Nate looked at her for a long time, debating exactly what to say. In the end, he chose a simple course of action—his other reason for coming here today.
“I want to find out more about her,” he said.
“I can tell you what you need to know.”
He shook his head. “I don’t think that girl I met and the one you knew were the same.”
“What?”
“I mean, they might be the same person, but she was obviously a chameleon or split personality or something.”
“Maybe she was,” she admitted. “But that doesn’t change this mess of a situation.”
“Liza, I didn’t go looking for this.”
She closed her eyes and nodded. “I shouldn’t have—”
“Oh, yes, you should have,” he corrected. “A man has a right to know if he’s had a child, and your friend was the one who made a huge mistake, not you.”
“I agree,” she said. “Except, she always said she’d told the father of her baby that she was pregnant and he told her to get lost.”
“That conversation never happened with me,” he said, a little tired of making this assertion. “Maybe Dylan’s not mine.”
“But her journal! She uses your name, describes your meeting exactly as you said it happened.”
“Liza, she wouldn’t be the first woman to fantasize about…” He realized how arrogant the statement sounded, and let his voice trail off. “I have some, I don’t know what you’d call them, admirers? Fans? Desperate women who like my last name and want it.”
She snorted softly. “Trust me, Carrie wasn’t that woman.”
“Like I said, I need to find out just who and what she was,” he said.
“I know who she was, Nate. She lived with me for three and a half years. We were close friends, we talked about everything, we raised her child together, we…what?” She’d finally seen his look.
“She didn’t tell you my name, though, right? She left it in some notebook that you found when she died? Did you ever meet her family?”
“Her parents were dead, and she was an only child.”
“You really know nothing about her except what she fabricated since she moved here.”

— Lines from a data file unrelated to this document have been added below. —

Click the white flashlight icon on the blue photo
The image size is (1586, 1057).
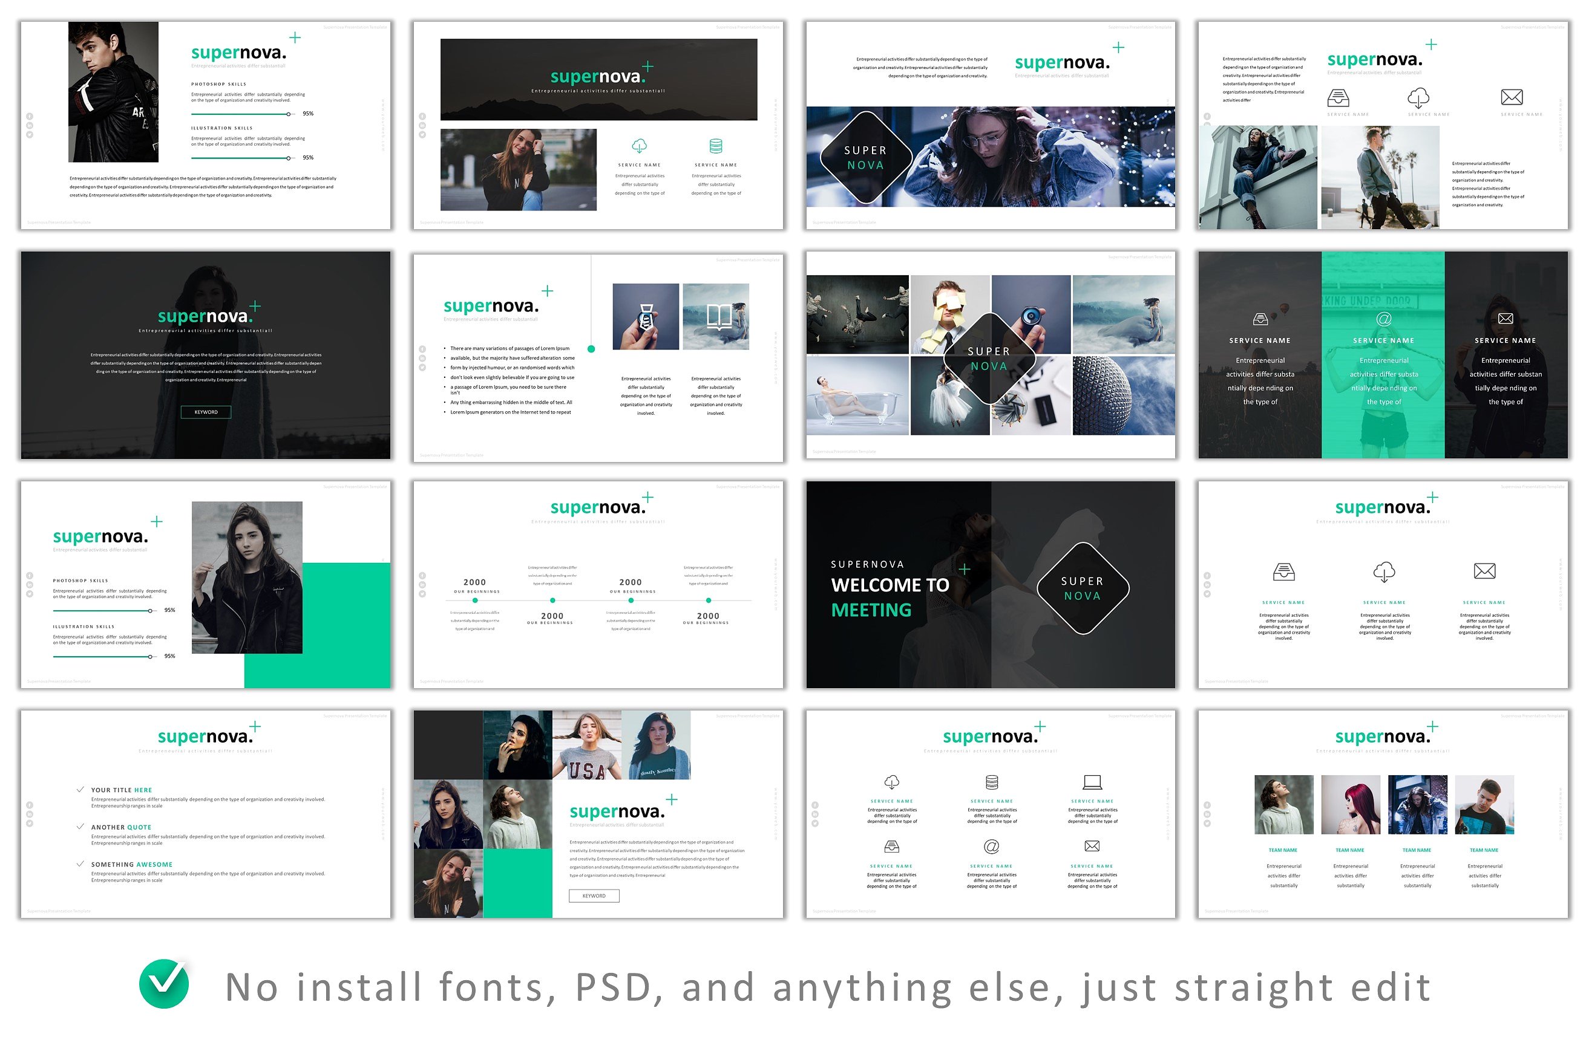pyautogui.click(x=646, y=316)
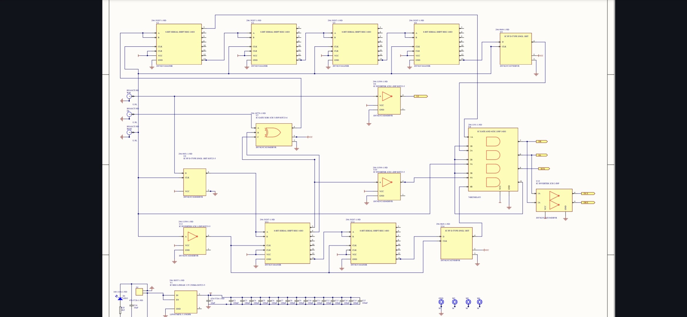Select the D1 LED diode symbol
This screenshot has height=317, width=687.
[120, 299]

She closed her eyes, unable to deny that. “She never seemed anything but one hundred percent genuine.”
“Are you a good judge of character?”
She didn’t answer at first, then lifted a shoulder in admission. “I’m a better judge of things on paper, I’ll admit. I can spot a phony legal document a mile away, but…” She sighed. “I do things impulsively, and maybe I trust too easily.”
He put his hand over hers, a sympathy he didn’t quite understand but couldn’t deny taking hold. “Let’s do a little investigating, then. Maybe my friend who lives in Key West can help, too. We both deserve to know the truth.”
“Remember, I work in the County Clerk’s office, and that gives me access to a lot of official documents, from every county in the country. I can dig into that name, Bailey Banks, and of course, more about her parents and childhood in Arizona.”
“If she was even from there. Sorry, Liza, but everything about her is suspect. Is she even really dead?”
Liza closed her eyes. “I identified her body after the accident.”
“I’m sorry.” He added some pressure to her hand, wanting her to know he meant that. “How did Dylan handle that?”
“Not well,” she said. “He misses her, although I think he’s forgetting about her as each month passes. He’s always had me, and my mother, who adores him. I’ve been like a mother to him from the day he was born.” She slipped her hand out from underneath Nate’s, taking a second to nibble on her lip as she chose her next words carefully. “I need you to know something.”